Records contained in a dataset:
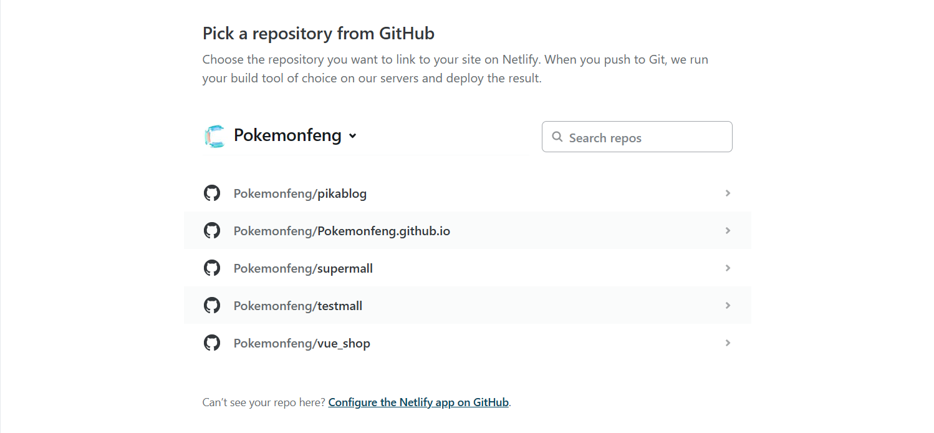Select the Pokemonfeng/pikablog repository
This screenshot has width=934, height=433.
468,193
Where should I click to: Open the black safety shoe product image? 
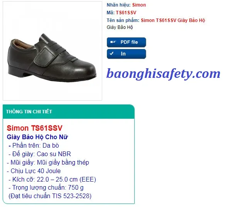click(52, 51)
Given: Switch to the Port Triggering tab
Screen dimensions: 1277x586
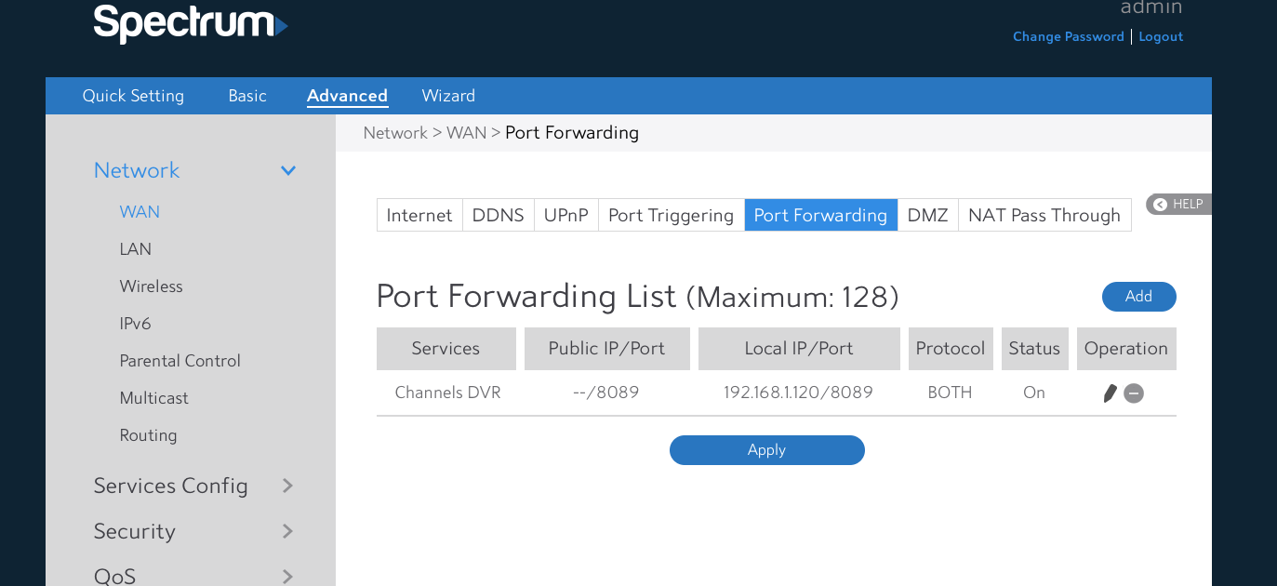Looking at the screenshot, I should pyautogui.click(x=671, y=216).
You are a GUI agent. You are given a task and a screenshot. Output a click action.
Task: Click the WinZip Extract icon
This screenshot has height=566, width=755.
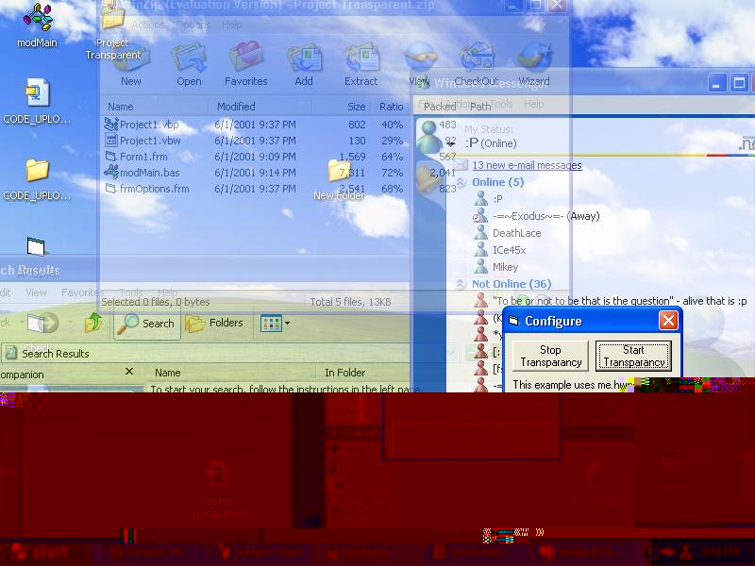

_Task description_:
What to print is the stretch of entries from the line with "Where should I" up to and including the line with "You are a GUI". Please print it exactly and leave out the pictures.

_Written solution_:
Where should I click to: Open the black safety shoe product image? 
click(52, 51)
Given: Switch to the Port Triggering tab
Screen dimensions: 1277x586
Looking at the screenshot, I should pyautogui.click(x=671, y=216).
You are a GUI agent. You are given a task and a screenshot. Output a click action.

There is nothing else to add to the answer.